(Saved data entries)
Start of Block

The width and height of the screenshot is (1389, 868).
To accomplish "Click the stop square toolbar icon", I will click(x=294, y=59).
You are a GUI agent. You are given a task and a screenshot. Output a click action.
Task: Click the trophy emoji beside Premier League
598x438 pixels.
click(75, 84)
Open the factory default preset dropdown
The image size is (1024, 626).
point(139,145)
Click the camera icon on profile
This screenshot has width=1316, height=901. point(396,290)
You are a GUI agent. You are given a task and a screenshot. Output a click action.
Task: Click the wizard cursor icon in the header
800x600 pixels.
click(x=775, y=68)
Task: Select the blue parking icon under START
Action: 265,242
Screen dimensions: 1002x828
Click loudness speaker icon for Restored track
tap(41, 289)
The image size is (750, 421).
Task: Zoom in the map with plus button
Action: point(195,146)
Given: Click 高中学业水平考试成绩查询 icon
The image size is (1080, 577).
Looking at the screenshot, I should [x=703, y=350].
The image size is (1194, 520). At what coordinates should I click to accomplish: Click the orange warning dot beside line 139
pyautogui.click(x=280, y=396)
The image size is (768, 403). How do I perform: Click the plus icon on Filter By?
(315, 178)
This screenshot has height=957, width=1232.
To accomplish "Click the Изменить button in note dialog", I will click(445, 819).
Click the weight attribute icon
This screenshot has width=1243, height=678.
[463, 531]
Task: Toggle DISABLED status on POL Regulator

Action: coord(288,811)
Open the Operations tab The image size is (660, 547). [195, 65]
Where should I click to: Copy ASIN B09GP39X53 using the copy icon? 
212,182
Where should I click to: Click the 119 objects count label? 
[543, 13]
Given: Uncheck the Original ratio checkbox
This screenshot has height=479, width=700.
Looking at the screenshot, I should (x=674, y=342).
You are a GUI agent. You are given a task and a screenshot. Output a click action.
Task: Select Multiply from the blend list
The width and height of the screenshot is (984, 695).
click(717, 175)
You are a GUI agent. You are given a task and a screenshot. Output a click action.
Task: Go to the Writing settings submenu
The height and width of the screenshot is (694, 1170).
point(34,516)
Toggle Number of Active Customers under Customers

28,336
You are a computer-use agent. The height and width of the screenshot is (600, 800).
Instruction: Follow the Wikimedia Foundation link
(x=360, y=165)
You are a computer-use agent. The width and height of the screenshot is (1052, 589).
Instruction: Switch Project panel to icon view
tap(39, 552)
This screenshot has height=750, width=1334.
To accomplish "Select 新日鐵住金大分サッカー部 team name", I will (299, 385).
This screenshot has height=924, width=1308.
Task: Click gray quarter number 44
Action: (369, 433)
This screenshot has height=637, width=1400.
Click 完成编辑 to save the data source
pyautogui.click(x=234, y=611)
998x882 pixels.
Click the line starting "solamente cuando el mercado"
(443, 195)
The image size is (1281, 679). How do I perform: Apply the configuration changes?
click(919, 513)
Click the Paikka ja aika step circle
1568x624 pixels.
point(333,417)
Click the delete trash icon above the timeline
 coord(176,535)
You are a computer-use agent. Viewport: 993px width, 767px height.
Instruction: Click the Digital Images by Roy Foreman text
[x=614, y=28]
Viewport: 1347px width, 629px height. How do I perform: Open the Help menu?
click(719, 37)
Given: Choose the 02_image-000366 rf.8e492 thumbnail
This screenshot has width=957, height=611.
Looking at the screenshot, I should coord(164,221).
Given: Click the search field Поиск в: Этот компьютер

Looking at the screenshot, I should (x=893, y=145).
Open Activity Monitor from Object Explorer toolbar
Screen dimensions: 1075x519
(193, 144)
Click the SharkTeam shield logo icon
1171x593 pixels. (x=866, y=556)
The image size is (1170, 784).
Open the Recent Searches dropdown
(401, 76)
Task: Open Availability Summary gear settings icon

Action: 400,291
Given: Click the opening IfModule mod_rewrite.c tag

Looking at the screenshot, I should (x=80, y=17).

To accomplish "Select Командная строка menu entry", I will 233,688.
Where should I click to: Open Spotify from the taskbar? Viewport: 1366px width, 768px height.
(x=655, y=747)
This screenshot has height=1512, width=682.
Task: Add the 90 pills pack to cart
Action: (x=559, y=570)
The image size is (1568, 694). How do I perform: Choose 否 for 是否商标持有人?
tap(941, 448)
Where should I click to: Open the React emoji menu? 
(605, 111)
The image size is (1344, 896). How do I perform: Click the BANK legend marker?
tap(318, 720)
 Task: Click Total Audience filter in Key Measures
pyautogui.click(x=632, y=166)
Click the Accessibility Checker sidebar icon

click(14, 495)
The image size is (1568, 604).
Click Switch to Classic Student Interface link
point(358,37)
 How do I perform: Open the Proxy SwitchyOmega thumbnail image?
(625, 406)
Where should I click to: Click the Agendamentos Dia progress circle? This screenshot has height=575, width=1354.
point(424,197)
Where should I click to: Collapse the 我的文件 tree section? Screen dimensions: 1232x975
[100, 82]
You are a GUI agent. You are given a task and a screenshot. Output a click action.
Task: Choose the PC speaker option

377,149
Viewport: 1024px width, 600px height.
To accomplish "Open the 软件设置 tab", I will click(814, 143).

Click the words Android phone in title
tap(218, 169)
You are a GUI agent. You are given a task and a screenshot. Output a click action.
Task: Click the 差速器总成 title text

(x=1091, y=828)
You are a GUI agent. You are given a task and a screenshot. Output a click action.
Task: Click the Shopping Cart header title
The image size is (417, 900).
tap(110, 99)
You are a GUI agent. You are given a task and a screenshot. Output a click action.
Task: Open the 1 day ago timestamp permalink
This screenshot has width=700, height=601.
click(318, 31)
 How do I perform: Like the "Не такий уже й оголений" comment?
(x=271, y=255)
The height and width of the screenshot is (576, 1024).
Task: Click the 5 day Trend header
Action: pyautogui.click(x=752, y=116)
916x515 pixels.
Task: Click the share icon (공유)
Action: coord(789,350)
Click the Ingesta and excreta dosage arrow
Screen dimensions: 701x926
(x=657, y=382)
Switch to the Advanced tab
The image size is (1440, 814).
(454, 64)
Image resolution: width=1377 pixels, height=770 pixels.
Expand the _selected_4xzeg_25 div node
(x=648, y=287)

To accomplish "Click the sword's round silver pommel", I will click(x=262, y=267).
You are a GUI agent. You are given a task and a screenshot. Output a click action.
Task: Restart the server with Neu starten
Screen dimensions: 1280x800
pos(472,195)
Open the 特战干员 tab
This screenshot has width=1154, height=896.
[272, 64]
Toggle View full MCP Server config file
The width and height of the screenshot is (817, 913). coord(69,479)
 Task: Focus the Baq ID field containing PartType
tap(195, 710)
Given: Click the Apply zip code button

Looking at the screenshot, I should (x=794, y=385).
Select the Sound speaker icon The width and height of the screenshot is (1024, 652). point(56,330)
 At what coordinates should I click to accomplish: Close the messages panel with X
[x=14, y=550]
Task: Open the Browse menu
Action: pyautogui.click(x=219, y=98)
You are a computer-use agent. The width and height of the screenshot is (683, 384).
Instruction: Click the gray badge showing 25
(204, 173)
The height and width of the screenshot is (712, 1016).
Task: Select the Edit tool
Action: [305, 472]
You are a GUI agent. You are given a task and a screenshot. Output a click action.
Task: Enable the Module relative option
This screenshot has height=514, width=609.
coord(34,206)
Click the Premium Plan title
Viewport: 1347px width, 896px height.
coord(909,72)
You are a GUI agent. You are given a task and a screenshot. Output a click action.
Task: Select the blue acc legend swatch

End of Block

▶ YOUR TASK
Transcribe every record verbatim.

▶ RESPONSE TO THE TASK
The width and height of the screenshot is (1389, 868).
To accomplish "Click the stop square toolbar icon", I will click(x=294, y=59).
You are a GUI agent. You are given a task and a screenshot. Output a click action.
Task: Click the trophy emoji beside Premier League
598x438 pixels.
click(75, 84)
Open the factory default preset dropdown
The image size is (1024, 626).
point(139,145)
Click the camera icon on profile
This screenshot has width=1316, height=901. point(396,290)
You are a GUI agent. You are given a task and a screenshot. Output a click action.
Task: Click the wizard cursor icon in the header
800x600 pixels.
click(x=775, y=68)
Task: Select the blue parking icon under START
Action: 265,242
Screen dimensions: 1002x828
Click loudness speaker icon for Restored track
tap(41, 289)
The image size is (750, 421).
Task: Zoom in the map with plus button
Action: point(195,146)
Given: Click 高中学业水平考试成绩查询 icon
The image size is (1080, 577).
Looking at the screenshot, I should [x=703, y=350].
The image size is (1194, 520). At what coordinates should I click to accomplish: Click the orange warning dot beside line 139
pyautogui.click(x=280, y=396)
The image size is (768, 403). How do I perform: Click the plus icon on Filter By?
(315, 178)
This screenshot has height=957, width=1232.
To accomplish "Click the Изменить button in note dialog", I will click(445, 819).
Click the weight attribute icon
This screenshot has width=1243, height=678.
[463, 531]
Task: Toggle DISABLED status on POL Regulator

Action: coord(288,811)
Open the Operations tab The image size is (660, 547). [195, 65]
Where should I click to: Copy ASIN B09GP39X53 using the copy icon? 
212,182
Where should I click to: Click the 119 objects count label? 
[543, 13]
Given: Uncheck the Original ratio checkbox
This screenshot has height=479, width=700.
Looking at the screenshot, I should (x=674, y=342).
You are a GUI agent. You are given a task and a screenshot. Output a click action.
Task: Select Multiply from the blend list
The width and height of the screenshot is (984, 695).
click(717, 175)
You are a GUI agent. You are given a task and a screenshot. Output a click action.
Task: Go to the Writing settings submenu
The height and width of the screenshot is (694, 1170).
point(34,516)
Toggle Number of Active Customers under Customers

28,336
You are a computer-use agent. The height and width of the screenshot is (600, 800).
Instruction: Follow the Wikimedia Foundation link
(x=360, y=165)
You are a computer-use agent. The width and height of the screenshot is (1052, 589).
Instruction: Switch Project panel to icon view
tap(39, 552)
This screenshot has height=750, width=1334.
To accomplish "Select 新日鐵住金大分サッカー部 team name", I will (299, 385).
This screenshot has height=924, width=1308.
Task: Click gray quarter number 44
Action: (369, 433)
This screenshot has height=637, width=1400.
Click 完成编辑 to save the data source
pyautogui.click(x=234, y=611)
998x882 pixels.
Click the line starting "solamente cuando el mercado"
(443, 195)
The image size is (1281, 679). How do I perform: Apply the configuration changes?
click(919, 513)
Click the Paikka ja aika step circle
1568x624 pixels.
point(333,417)
Click the delete trash icon above the timeline
 coord(176,535)
You are a computer-use agent. Viewport: 993px width, 767px height.
Instruction: Click the Digital Images by Roy Foreman text
[x=614, y=28]
Viewport: 1347px width, 629px height. How do I perform: Open the Help menu?
click(719, 37)
Given: Choose the 02_image-000366 rf.8e492 thumbnail
This screenshot has width=957, height=611.
Looking at the screenshot, I should coord(164,221).
Given: Click the search field Поиск в: Этот компьютер

Looking at the screenshot, I should (x=893, y=145).
Open Activity Monitor from Object Explorer toolbar
Screen dimensions: 1075x519
(193, 144)
Click the SharkTeam shield logo icon
1171x593 pixels. (x=866, y=556)
The image size is (1170, 784).
Open the Recent Searches dropdown
(401, 76)
Task: Open Availability Summary gear settings icon

Action: 400,291
Given: Click the opening IfModule mod_rewrite.c tag

Looking at the screenshot, I should (x=80, y=17).

To accomplish "Select Командная строка menu entry", I will 233,688.
Where should I click to: Open Spotify from the taskbar? Viewport: 1366px width, 768px height.
(x=655, y=747)
This screenshot has height=1512, width=682.
Task: Add the 90 pills pack to cart
Action: (x=559, y=570)
The image size is (1568, 694). How do I perform: Choose 否 for 是否商标持有人?
tap(941, 448)
Where should I click to: Open the React emoji menu? 
(605, 111)
The image size is (1344, 896). How do I perform: Click the BANK legend marker?
tap(318, 720)
 Task: Click Total Audience filter in Key Measures
pyautogui.click(x=632, y=166)
Click the Accessibility Checker sidebar icon

click(14, 495)
The image size is (1568, 604).
Click Switch to Classic Student Interface link
point(358,37)
 How do I perform: Open the Proxy SwitchyOmega thumbnail image?
(625, 406)
Where should I click to: Click the Agendamentos Dia progress circle? This screenshot has height=575, width=1354.
point(424,197)
Where should I click to: Collapse the 我的文件 tree section? Screen dimensions: 1232x975
[100, 82]
You are a GUI agent. You are given a task and a screenshot. Output a click action.
Task: Choose the PC speaker option

377,149
Viewport: 1024px width, 600px height.
To accomplish "Open the 软件设置 tab", I will click(814, 143).

Click the words Android phone in title
tap(218, 169)
You are a GUI agent. You are given a task and a screenshot. Output a click action.
Task: Click the 差速器总成 title text

(x=1091, y=828)
You are a GUI agent. You are given a task and a screenshot. Output a click action.
Task: Click the Shopping Cart header title
The image size is (417, 900).
tap(110, 99)
You are a GUI agent. You are given a task and a screenshot. Output a click action.
Task: Open the 1 day ago timestamp permalink
This screenshot has width=700, height=601.
click(318, 31)
 How do I perform: Like the "Не такий уже й оголений" comment?
(x=271, y=255)
The height and width of the screenshot is (576, 1024).
Task: Click the 5 day Trend header
Action: pyautogui.click(x=752, y=116)
916x515 pixels.
Task: Click the share icon (공유)
Action: coord(789,350)
Click the Ingesta and excreta dosage arrow
Screen dimensions: 701x926
(x=657, y=382)
Switch to the Advanced tab
The image size is (1440, 814).
(454, 64)
Image resolution: width=1377 pixels, height=770 pixels.
Expand the _selected_4xzeg_25 div node
(x=648, y=287)

To accomplish "Click the sword's round silver pommel", I will click(x=262, y=267).
You are a GUI agent. You are given a task and a screenshot. Output a click action.
Task: Restart the server with Neu starten
Screen dimensions: 1280x800
pos(472,195)
Open the 特战干员 tab
This screenshot has width=1154, height=896.
[272, 64]
Toggle View full MCP Server config file
The width and height of the screenshot is (817, 913). coord(69,479)
 Task: Focus the Baq ID field containing PartType
tap(195, 710)
Given: Click the Apply zip code button

Looking at the screenshot, I should (x=794, y=385).
Select the Sound speaker icon The width and height of the screenshot is (1024, 652). point(56,330)
 At what coordinates should I click to accomplish: Close the messages panel with X
[x=14, y=550]
Task: Open the Browse menu
Action: pyautogui.click(x=219, y=98)
You are a computer-use agent. The width and height of the screenshot is (683, 384).
Instruction: Click the gray badge showing 25
(204, 173)
The height and width of the screenshot is (712, 1016).
Task: Select the Edit tool
Action: [305, 472]
You are a GUI agent. You are given a task and a screenshot. Output a click action.
Task: Enable the Module relative option
This screenshot has height=514, width=609.
coord(34,206)
Click the Premium Plan title
Viewport: 1347px width, 896px height.
coord(909,72)
You are a GUI agent. You are given a task and a screenshot. Output a click action.
Task: Select the blue acc legend swatch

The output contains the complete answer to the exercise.